A empresa, resultado de parceria com a sul-africana Sling Aircraft, já operava linhas de montagem locais e fez voos de teste com o avião antes da certificação.
Com a liberação, a expectativa é ampliar a produção, conquistar clientes da aviação geral e avançar em novas certificações.
conforme informação divulgada pelo g1
O que diz a certificação e cronograma
Segundo a reportagem, “a certificação foi concedida no fim de dezembro de 2025 e publicada no Diário Oficial da União na semana passada”, informação que confirma a aprovação formal do processo. A certificação seguiu os procedimentos longos e rigorosos típicos da indústria aeronáutica, com análise de qualidade de fabricação e segurança.
O sócio-investidor Lucas Mota afirmou, na matéria, “Embora o produto já estivesse desenvolvido e a gente já trabalhasse na linha de montagem há bastante tempo, ele precisava ser certificado. A Anac apurou que a aeronave cumpre todos os requisitos de qualidade de fabricação e segurança para ir ao mercado”, ressaltando que a certificação era o passo final para comercialização.
Produção em Jaguaré e capacidade industrial
A fabricação do Sling TSi ocorre integralmente em Jaguaré, evidenciando a consolidação de uma fábrica de aviões no Espírito Santo fora do eixo tradicional da indústria aeronáutica brasileira.
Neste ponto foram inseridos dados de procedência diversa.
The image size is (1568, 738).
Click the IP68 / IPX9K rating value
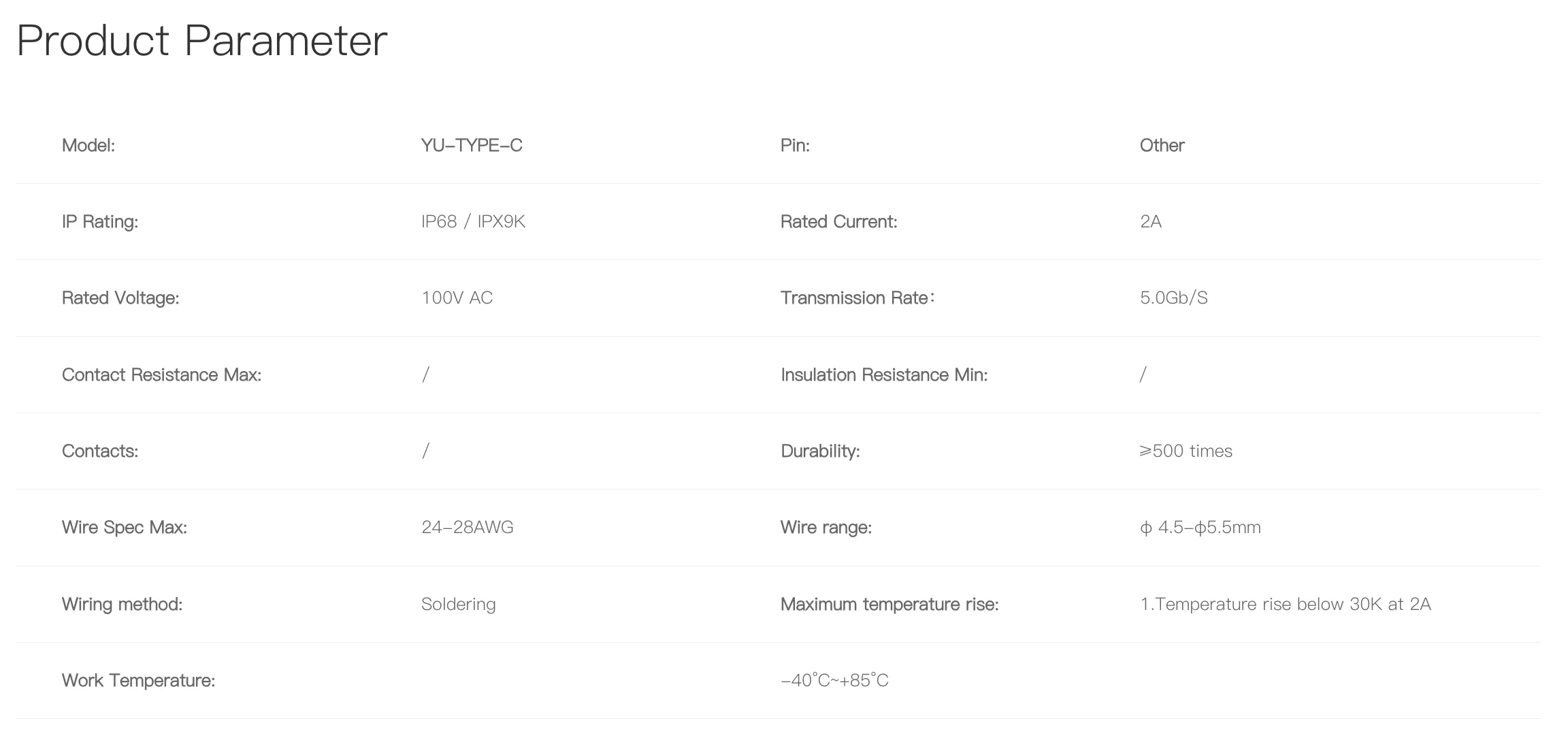click(x=473, y=221)
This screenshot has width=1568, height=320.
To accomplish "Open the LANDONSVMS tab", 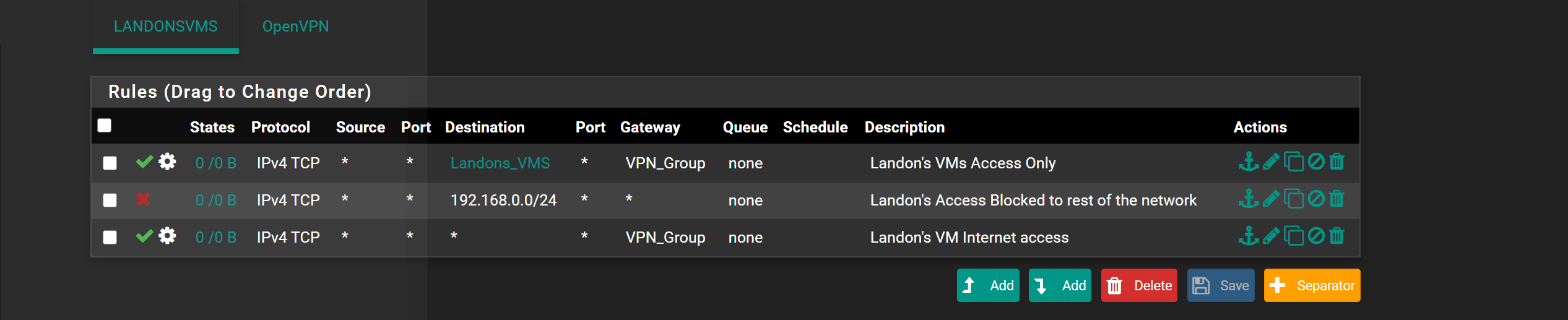I will pos(166,27).
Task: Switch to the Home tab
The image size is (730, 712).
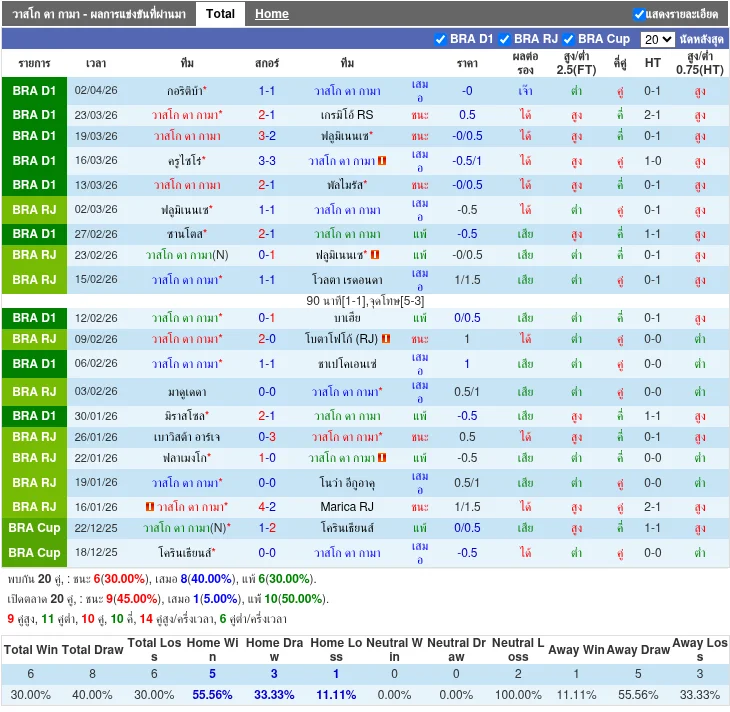Action: 271,14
Antes do TSi, a empresa já havia sido autorizada a produzir o modelo Sling 2, de dois lugares, enquanto o TSi tem quatro assentos e configuração mais robusta.
De acordo com a fonte, “A capacidade produtiva atual da empresa é de até 39 aeronaves por ano”, dado que define o porte operacional da fábrica nesse estágio inicial.
Mercado alvo e impacto regional
As aeronaves produzidas em Jaguaré são voltadas ao mercado de aviação leve, com público formado por pilotos não comerciais e comunidades de aviação geral, incluindo aeroclubes da Grande Vitória. A empresa estima que muitos compradores sejam pilotos proprietários, interessados em aeronaves para lazer ou atividades profissionais específicas.
Para os representantes da fabricante, a autorização também marca um avanço para o estado, provando que o Espírito Santo reúne mão de obra qualificada e estrutura para projetos de alta tecnologia, mesmo estando fora do principal polo industrial do interior de São Paulo.
Expansão e próximos modelos
Com a certificação do Sling TSi em mãos, a empresa já avalia acelerar a produção e submeter novas aeronaves à Anac. “Um novo avião, maior e também com quatro lugares, já está em fase de análise pela Anac”, e, segundo a matéria, “A previsão é concluir essa próxima certificação até junho de 2027”, prazo apontado para avançar no portfólio.
A combinação entre certificação, capacidade produtiva e parcerias internacionais indica que a fábrica de aviões no Espírito Santo pode ganhar escala e contribuir para diversificar a indústria aeronáutica brasileira, atraindo investimentos e mão de obra qualificada para a região.